Il dolore di oggi è la benzina di domani
Sofia Goggia
Il batticuore imperdibile per Sofia Goggia
Sofia, bisogna che ci capiamo. Parliamoci con spirito olimpico e franchezza meridionale [almeno da qui]. L’età sta cominciando a diventare quella che è. Non è più come certe domeniche mattina con Alberto Tomba – quando quello spigolava su una porta, pareva che stesse per volare nell’iperuranio, faceva un zompo e si rimetteva in pista. All’epoca le gambe facevano giacomo giacomo durante i suoi slalom e al ritmo da foresta dei vent’anni pareva niente.
Invece. Ora. Ecco, ora uno viene a spiare le tue follie sulla neve al ritmo balordo di un cuore malato, e tu fai quello che fai. Ancora viene voglia di stupirsi, di chiedere come diavolo tu faccia a riprendere fiato e risollevarti nel giro di 24 ore dagli errori, dalle lacrime e dagli ottavi posti – tu, proprio tu che altre volte ti sei risollevata da tibie e malleoli spaccati, crociati rotti, menischi lesionati, peroni sfasciati, avambracci fratturati. Se oggi arrivasse un dittatore – uno qualunque di questi che stanno al mondo – a imporre la visione delle gare di una sola atleta al mondo per tutto l’anno, il ritmo balordo del cuore malato sceglierebbe te, signora Sofia Goggia [al secondo posto i minuti di ascesa del Poggio alla Sanremo]. Tu, in cambio, bisogna che ci capiamo, non smettere di essere così irragionevole, di fare da pendolo emotivo e sentimentale fra il troppo sgomento e il troppo felice. Su quel confine dove la ragione dice basta e il corpo insiste, rilancia e scommette. Non per romanticismo gratuito, ma perché la tua sciata è parmenidea. È così e non può non essere così, con quel taglio selvaggio e netto della neve, come se ogni curva fosse la prima e l’ultima. Il compromesso l’hai pure già sperimentato qualche volta – rallentare, gestire, accontentarsi – ma il compromesso è cosa che spegne la fiamma del drago e lascia il fumo. Non è per te.
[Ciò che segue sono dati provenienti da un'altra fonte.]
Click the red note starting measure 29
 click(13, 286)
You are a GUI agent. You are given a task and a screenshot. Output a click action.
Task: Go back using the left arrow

È quel modo brusco, imperfetto e formidabile di scendere dalle nevi che rende imbattibile la risposta da dare al dittatore: Sofia Goggia, voglio vedere tutto l’anno una discesa di Sofia Goggia e niente più.
Giorgio Pasini su Tuttosport parla di pianto, rabbia, del messaggio mandato a Gasperini “uscito anche lui da un sabato di batoste. Sofia Goggia continua a vivere sulle montagne russe delle emozioni, ma è la sua benzina più potente”.
Flavio Vanetti sul Corriere della sera celebra il ritorno al successo dopo undici mesi. “A noi è parsa la Goggia convincente dei momenti migliori: volante nelle curve, all’attacco nelle parti tecniche. Ma dato che Robinson ha chiuso a ridosso (15/100 di scarto, dopo essere stata in vantaggio) e che pure Vonn è stata sempre insidiosa, allora ha ragione l’olimpionica del 2018 a sostenere che «non è stata per nulla una vittoria strepitosa, bensì una gara nella quale è bastato quello che ho prodotto. Soprattutto in alto ho lasciato abbondanti margini: non mi sarei stupita se fossi finita quarta o quinta»”.
Leo Turrini sul Resto del Carlino dice: “Era ora! E il momento è buono, ok il prezzo è giusto, l’istante è perfetto”, mentre Daniela Cotto su La Stampa aggiunge che “nei giorni scorsi ha dovuto rovistare tra le energie per combattere contro se stessa e placare quella voglia di attaccare e di sbranare la pista che la caratterizza. Non deve più dimostrare nulla Sofia. Potrebbe accettare il destino. Ma non è da lei”.
Paolo Marabini sulla Gazzetta dello sport ha scritto che “la aspettavamo, come si aspetta la neve a Natale. se non fosse stato per una buca che ha rischiato anche di disarcionarla, con conseguenze tutte da immaginare, Sofi avrebbe stravinto con ventiquattr’ore d’anticipo. È una stagione particolare per la regina della velocità. La quale sta scoprendo – e sembra un paradosso – come è faticoso essere orfana dell’altra stella azzurra, Federica Brignone, che intanto sta accorciando i tempi del prodigioso rientro dopo il grave infortunio del 3 aprile scorso. Senza Fede in pista, e anche senza un’altra atleta di caratura internazionale come Marta Bassino, Sofia si è ritrovata infatti a dover portare un pesante fardello sulle spalle. Ha capito presto quanto costi a livello di pressione, di attenzione, di aspettative, essere l’unico faro della Nazionale”.